D0 P17 Reprocessing

Mike Diesburg (diesburg@fnal.gov)
Daniel Wicke (wicke@fnal.gov)

Participating sites

FNAL Farm, CMS-Farm, GridKa, Lyon, Prague, D0SAR, UK, Westgrid.

Overall status

Reprocessing Status

TMBfix Status

Refix Status

Detailed stats and run assignments are here

Reprocessing Status

Processing Totals for Each Site
Cumulative P17 production plots, all sites
Cumulative P17 production plots, SAMGrid sites
Input Projects and Processing Statistics for Each Site

Reprocessing Recovery Status

Reprocessing recovery was able to recover about 20M events of 30M missing. A detailed investigation of the remaining failures is documented in a reprocessing recovery log. This investigation isn't completed as other tasks have taken higher priority.

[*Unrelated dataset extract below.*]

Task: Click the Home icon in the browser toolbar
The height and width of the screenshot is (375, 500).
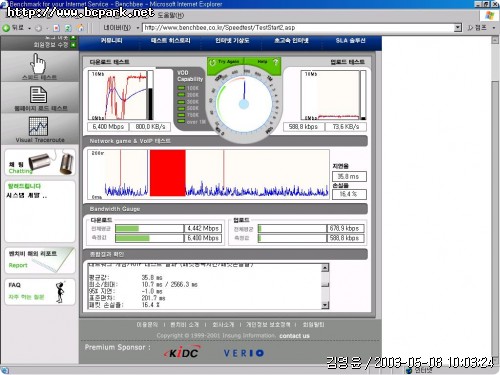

Software to be used in production

D0Release: p17.03.03

Infrastructure: SAMGrid

The actual production should take place with the March release cut of SAMGrid (see below).

SamGrid Release Cuts

Currently it is recommended to run reprocessing with the August release cut. The indicated bug fixes to the cut are needed only for those who observe problems with the original installation.

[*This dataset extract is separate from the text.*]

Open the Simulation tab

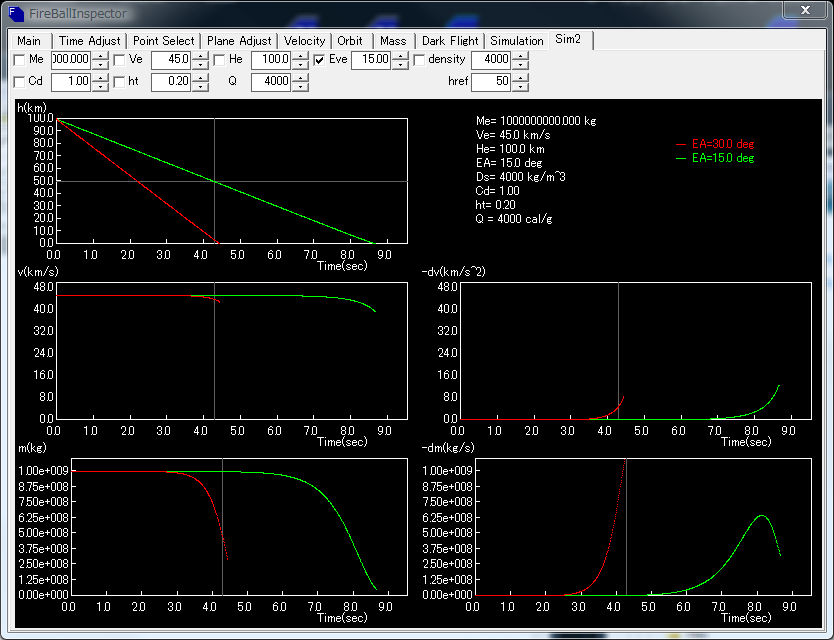pos(517,41)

Please check the description of the SamGrid release cuts for details.

DØ Release Tarballs

DØ Release Tarballs are required by the SamGrid infrastructure to operate on DØ releases. They're created centrally and stored into SAM. The d0tools contain a table that assigns the release tarball to be used for each supported d0release. A description of how to create new tarballs by Cano Ay.

Operations: d0repro

To ease the production the d0repro package of is recommended. The production release (p17.03.03) is supported from v1_0_1 onward. Please upgrade to this version or newer.

The procedure should be as follows:
1st) start a jobs with
$ sub_production.py <your-dayset-name> p17.03.03
2nd) test completion with
$ check_production.py <your-dayset-name> p17.03.03
in case of partial success go back to step one and resubmit. Please allow 12hours between job completion and submitting the recovery job.
You should retry until the all files are done, or the remaining file show an unrecoverable error. Unrecoverable errors are those which crash two times with the same exit code in the same event (according to the monitoring page).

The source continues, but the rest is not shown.